** DATASET EXCERPTS **
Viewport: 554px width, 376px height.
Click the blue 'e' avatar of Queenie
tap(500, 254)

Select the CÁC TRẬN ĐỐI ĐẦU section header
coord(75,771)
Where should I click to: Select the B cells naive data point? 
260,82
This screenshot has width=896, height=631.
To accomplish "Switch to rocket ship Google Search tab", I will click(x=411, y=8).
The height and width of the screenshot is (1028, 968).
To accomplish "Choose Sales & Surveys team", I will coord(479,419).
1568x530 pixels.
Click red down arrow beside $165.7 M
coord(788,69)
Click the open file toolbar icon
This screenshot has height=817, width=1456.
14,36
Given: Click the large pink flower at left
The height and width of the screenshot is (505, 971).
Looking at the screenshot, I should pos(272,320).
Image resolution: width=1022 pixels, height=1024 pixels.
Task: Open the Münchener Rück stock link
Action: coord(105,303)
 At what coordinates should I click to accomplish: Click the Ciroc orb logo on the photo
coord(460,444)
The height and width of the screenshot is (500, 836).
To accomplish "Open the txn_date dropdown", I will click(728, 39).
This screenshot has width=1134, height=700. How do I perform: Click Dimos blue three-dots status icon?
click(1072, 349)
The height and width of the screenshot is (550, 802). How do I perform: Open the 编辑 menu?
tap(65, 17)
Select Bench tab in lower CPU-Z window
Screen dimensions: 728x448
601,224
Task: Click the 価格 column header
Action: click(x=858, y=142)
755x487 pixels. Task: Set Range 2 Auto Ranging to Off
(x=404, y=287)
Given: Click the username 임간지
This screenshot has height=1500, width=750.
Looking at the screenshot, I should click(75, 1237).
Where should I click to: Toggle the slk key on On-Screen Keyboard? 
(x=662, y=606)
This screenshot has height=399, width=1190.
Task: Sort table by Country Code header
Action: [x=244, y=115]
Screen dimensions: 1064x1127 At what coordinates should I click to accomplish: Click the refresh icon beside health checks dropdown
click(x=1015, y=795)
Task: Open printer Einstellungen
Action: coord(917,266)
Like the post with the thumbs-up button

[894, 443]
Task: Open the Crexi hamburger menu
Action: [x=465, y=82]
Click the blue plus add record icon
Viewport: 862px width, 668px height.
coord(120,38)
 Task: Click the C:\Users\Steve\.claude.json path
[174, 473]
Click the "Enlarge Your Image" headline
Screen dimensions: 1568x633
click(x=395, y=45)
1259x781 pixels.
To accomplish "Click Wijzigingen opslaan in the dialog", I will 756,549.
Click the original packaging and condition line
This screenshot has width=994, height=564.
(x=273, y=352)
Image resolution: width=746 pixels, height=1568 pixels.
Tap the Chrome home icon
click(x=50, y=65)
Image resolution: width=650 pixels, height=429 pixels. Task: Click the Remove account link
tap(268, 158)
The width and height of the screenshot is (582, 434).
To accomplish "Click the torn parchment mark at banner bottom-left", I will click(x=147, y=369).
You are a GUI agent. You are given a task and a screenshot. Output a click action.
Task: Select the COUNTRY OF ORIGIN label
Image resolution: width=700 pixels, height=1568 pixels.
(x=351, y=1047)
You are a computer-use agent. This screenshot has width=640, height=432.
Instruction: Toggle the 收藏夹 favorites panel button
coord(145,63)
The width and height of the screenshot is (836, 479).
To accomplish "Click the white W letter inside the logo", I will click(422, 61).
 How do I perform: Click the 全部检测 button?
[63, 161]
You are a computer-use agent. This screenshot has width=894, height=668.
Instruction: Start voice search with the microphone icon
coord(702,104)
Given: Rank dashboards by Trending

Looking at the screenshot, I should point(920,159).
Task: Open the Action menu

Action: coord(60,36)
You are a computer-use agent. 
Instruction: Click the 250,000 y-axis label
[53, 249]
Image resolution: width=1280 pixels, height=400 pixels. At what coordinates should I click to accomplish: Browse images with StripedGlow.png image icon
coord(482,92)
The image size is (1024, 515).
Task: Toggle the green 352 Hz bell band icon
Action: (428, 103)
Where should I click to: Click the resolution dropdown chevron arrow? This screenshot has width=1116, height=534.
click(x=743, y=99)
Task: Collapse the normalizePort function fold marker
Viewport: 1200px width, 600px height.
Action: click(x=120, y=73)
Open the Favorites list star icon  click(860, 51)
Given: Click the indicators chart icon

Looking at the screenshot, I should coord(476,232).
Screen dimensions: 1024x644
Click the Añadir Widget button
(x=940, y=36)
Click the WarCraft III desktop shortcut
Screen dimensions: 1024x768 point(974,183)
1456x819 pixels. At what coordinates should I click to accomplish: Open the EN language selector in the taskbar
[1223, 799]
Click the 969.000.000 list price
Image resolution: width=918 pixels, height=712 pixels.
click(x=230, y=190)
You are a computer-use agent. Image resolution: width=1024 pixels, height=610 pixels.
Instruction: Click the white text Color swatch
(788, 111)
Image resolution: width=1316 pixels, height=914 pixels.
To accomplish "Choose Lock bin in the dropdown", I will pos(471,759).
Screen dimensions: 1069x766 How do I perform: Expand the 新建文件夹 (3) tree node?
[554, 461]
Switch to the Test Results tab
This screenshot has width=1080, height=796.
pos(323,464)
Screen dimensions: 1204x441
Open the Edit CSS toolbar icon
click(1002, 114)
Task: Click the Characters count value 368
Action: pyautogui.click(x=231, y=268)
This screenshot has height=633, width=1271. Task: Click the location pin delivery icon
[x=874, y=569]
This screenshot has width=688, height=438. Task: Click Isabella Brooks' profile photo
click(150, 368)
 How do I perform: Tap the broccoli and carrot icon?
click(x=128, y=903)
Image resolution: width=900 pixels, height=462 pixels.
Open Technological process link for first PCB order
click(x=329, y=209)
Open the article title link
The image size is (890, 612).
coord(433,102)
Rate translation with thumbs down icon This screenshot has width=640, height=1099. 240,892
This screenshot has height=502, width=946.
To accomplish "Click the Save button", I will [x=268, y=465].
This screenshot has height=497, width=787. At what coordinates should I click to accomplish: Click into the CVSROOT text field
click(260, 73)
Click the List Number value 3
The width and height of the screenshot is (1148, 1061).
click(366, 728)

** HOW TO COMPLETE THIS TASK **
Find the word "computer" in the listing and copy each line that contains it.

** OUTPUT OF THE EXERCISE **
You are a computer-use agent. This screenshot has width=640, height=432.
You are a computer-use agent. This screenshot has width=894, height=668.
You are a computer-use agent. 
You are a computer-use agent. Image resolution: width=1024 pixels, height=610 pixels.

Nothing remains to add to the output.